Si avviò verso la scala, e Angela lo seguì. Si voltò per un attimo per guardare Alec, ma non aprì bocca.

Sgualdrina! mormorò Alec fra i denti.

Per quanto strano possa sembrare, riuscì a dormire di un sonno pesante, senza sogni, e al risveglio provò un leggero senso di colpa sentendosi così riposato.

La jeep di Douglas era parcheggiata fuori dal recinto. Appena Alec si fu alzato, un uomo armato lo scortò fuori. Niente colazione, niente formalità. Nessuno degli uomini dell'avamposto gli rivolse la parola. Era un mattinata cupa e fredda. Pesanti nuvole grigie coprivano il cielo da un orizzonte all'altro, offuscando i vividi colori dell'autunno.

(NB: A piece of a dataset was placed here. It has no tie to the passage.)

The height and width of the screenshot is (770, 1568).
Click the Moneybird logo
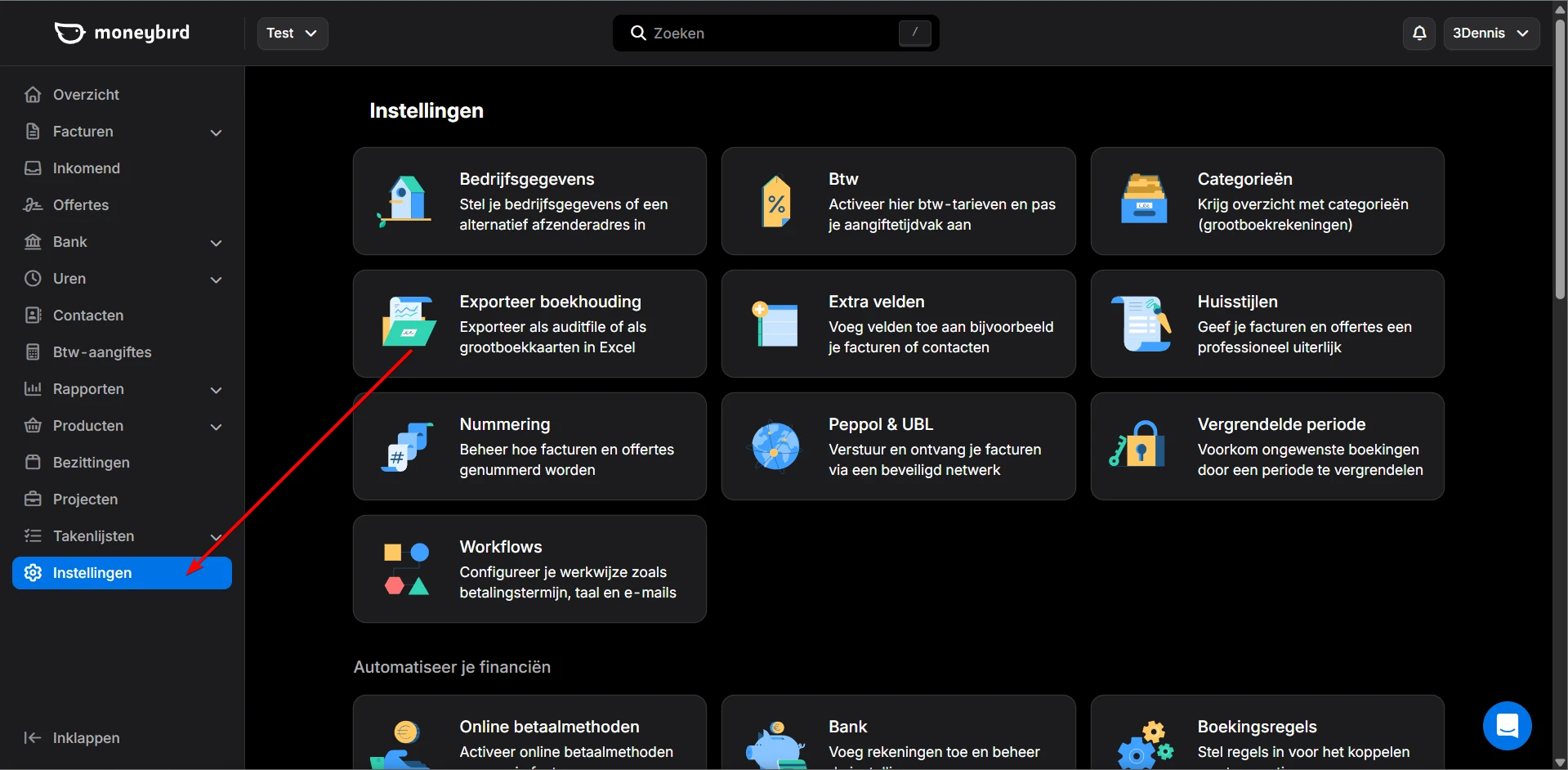click(x=123, y=33)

Douglas era già al volante, con una giacca a vento blu, e Angela gli stava parlando. Era molto seria e aveva una coperta sulle spalle. La guardia fece salire Alec sul sedile posteriore e Angela si alzò per andare a sedere accanto a lui. La guardia lanciò un'occhiata interrogativa a Douglas.

— Va bene, lasciala fare — disse questi stringendo il volante con le grosse mani. — Tu sistemati davanti e tienilo sotto tiro, …ma non scapperà. Ha viaggiato tutta l'estate per trovare la nostra base. Non è vero, figliolo?

Alec non rispose.

Douglas alzò le spalle e concluse: — Se ti comporterai bene forse ti mostrerò dove sono immagazzinati i fissili.

Quando si furono sistemati tutti, Angela accanto a Alec, e la guardia sul sedile anteriore, con la pistola in grembo, Douglas avviò il motore.

Alec indossava una camicia leggera e il vento tagliente lo faceva rabbrividire

— Tieni — disse Angela prendendo da sotto il sedile un thermos. Svitò il coperchio e glielo porse. Alec lo prese senza dire niente e bevve qualche sorsata di brodo caldo. — Grazie — disse poi, restituendo il thermos.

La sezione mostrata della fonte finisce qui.